Why do you not want the child to testify? If it is merely because you fear the testimony won't be favorable to you, that's not going to get the child excluded from testifying, and you can't simply make up reasons to try to get the court to order that the child may not testify. If the child wishes to testify the court will inquire as to whether testifying is in the best interests of the child. If the court decides against allowing the child to testify in court, then it must provide some other means for the child to express her feelings about the move. As a result, so long as the child is competent to testify (and in general a 13 year-old will be) and wants to express her views, the court will provide some way for the child to do just that. You are not likely going to completely prevent the child from expressing her feelings on it if she wants to have her say. The relevant statute is section 3042 of the California Family code:
(a) If a child is of sufficient age and capacity to reason so as to form an intelligent preference as to custody or visitation, the court shall consider, and give due weight to, the wishes of the child in making an order granting or modifying custody or visitation.
(b) In addition to the requirements of subdivision (b) of Section 765 of the Evidence Code, the court shall control the examination of a child witness so as to protect the best interests of the child.
(c) If the child is 14 years of age or older and wishes to address the court regarding custody or visitation, the child shall be permitted to do so, unless the court determines that doing so is not in the child’s best interests. In that case, the court shall state its reasons for that finding on the record.
(d) Nothing in this section shall be interpreted to prevent a child who is less than 14 years of age from addressing the court regarding custody or visitation, if the court determines that is appropriate pursuant to the child’s best interests.
(e) If the court precludes the calling of any child as a witness, the court shall provide alternative means of obtaining input from the child and other information regarding the child’s preferences.
(f) To assist the court in determining whether the child wishes to express his or her preference or to provide other input regarding custody or visitation to the court, a minor’s counsel, an evaluator, an investigator, or a mediator who provides recommendations to the judge pursuant to Section 3183 shall indicate to the judge that the child wishes to address the court, or the judge may make that inquiry in the absence of that request. A party or a party’s attorney may also indicate to the judge that the child wishes to address the court or judge.

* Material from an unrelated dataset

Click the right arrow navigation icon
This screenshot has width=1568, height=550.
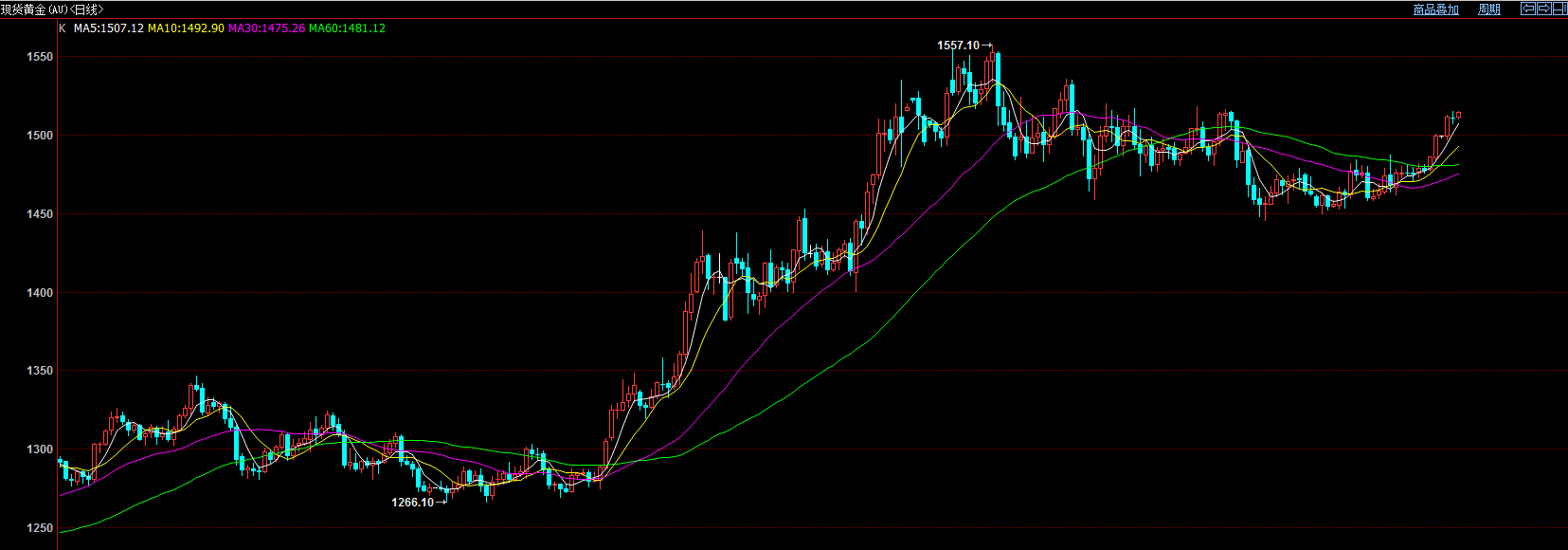coord(1543,9)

(g) Nothing in this section shall be construed to require the child to express to the court his or her preference or to provide other input regarding custody or visitation.
(h) The Judicial Council shall, no later than January 1, 2012, promulgate a rule of court establishing procedures for the examination of a child witness, and include guidelines on methods other than direct testimony for obtaining information or other input from the child regarding custody or visitation.
(i) The changes made to subdivisions (a) to (g), inclusive, by the act adding this subdivision shall become operative on January 1, 2012.